Friday, May 25, 2018

"A most preposterous way of settling a dispute"

This weekend, Americans take an extra day to to enjoy life a little more in commemoration of a war that most of us will misidentify if asked. The world wars usually come up first in guesses, but the true origin of our Memorial Day, once called "Decoration Day," goes back to a war that both Sherlock Holmes and John H. Watson had an opinion on: The American Civil War.

Over 600,000 Americans died in that war, mentioned in the thought-reading scene of "The Cardboard Box." (And later re-purposed and used in "The Resident Patient.") And John Watson, who is usually very careful not to reveal too much of his own life in his stories, lets us see much of his heart in letting Holmes demonstrate his own skills. And, yet . . . he's still John Watson, as mysterious as ever.

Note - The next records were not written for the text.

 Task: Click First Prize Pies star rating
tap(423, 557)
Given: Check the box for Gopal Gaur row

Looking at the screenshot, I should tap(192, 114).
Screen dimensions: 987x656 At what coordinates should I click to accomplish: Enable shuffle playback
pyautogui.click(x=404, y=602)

Watson thinks enough of Henry Ward Beecher to want to put his picture up with that of British war hero General Gordon (though, like Beecher, Gordon was a complicated fellow). Beecher's main claim to fame in England was as an emissary from Abraham Lincoln, attempting to sway European sympathies to the side of the North during the Civil War. John Watson, it would seem from that picture, sympathized with the North.

Sherlock Holmes, on the other hand?

"It does seem a most preposterous way of settling a dispute," Holmes says.

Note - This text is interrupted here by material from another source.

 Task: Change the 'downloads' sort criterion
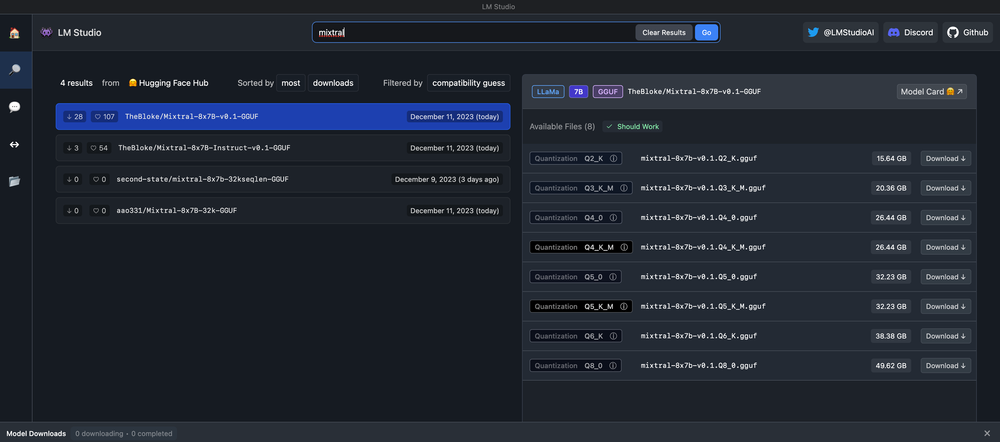point(333,83)
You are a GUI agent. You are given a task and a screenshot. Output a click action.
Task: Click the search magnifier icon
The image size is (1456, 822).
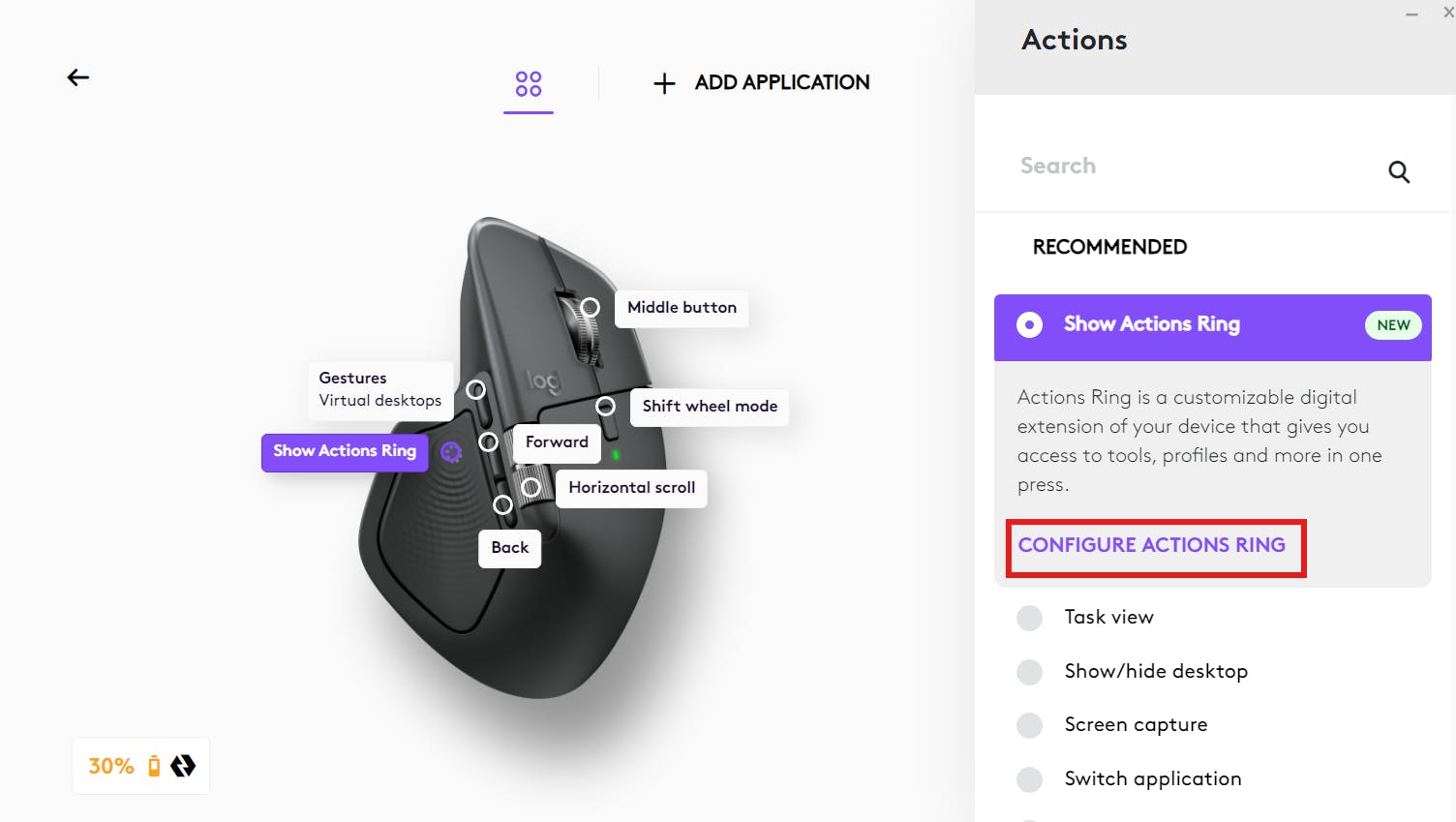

" . . . the gallantry that was shown on both sides . . ." Holmes says, echoing a particular modern quote that was not unrelated to American issues much like those of that earlier time.

Sherlock Holmes apparently thought that the issue of slavery could have been settled without a civil war, as Britain did, and that Americans on both sides of the question showed bravery in giving their lives for . . . wait a minute, didn't he just say it was preposterous?

"I remember your passionate indignation at the way he was received by the more turbulent of our people," Holmes recollects of some earlier discussion with Watson about Beecher. Since that reception was in 1863, the topic more likely came up just after March 8, 1887, when Beecher's death brought him back to relevance for a moment. For something that happened fifteen years before Watson graduated medical school, one has to suspect that young John had been present for one of Henry Ward Beecher's pro-Union speeches, and witnessed firsthand the angry Britons who were against him.

There's a lot going on in the few short paragraphs of Holmes's little mind-reading trick. Had he and Watson gotten into the full causes of the American Civil War and possible corrections to history to keep it from being "preposterous," there would have hardly been room for severed ear or tenant doctor tales to follow. But it's still good for us to think about the ramifications of, especially on this particular Memorial Day, when America almost seems as divided as it did before the war that the day was spawned from.

Memory is a good thing to use now and again. Especially this weekend.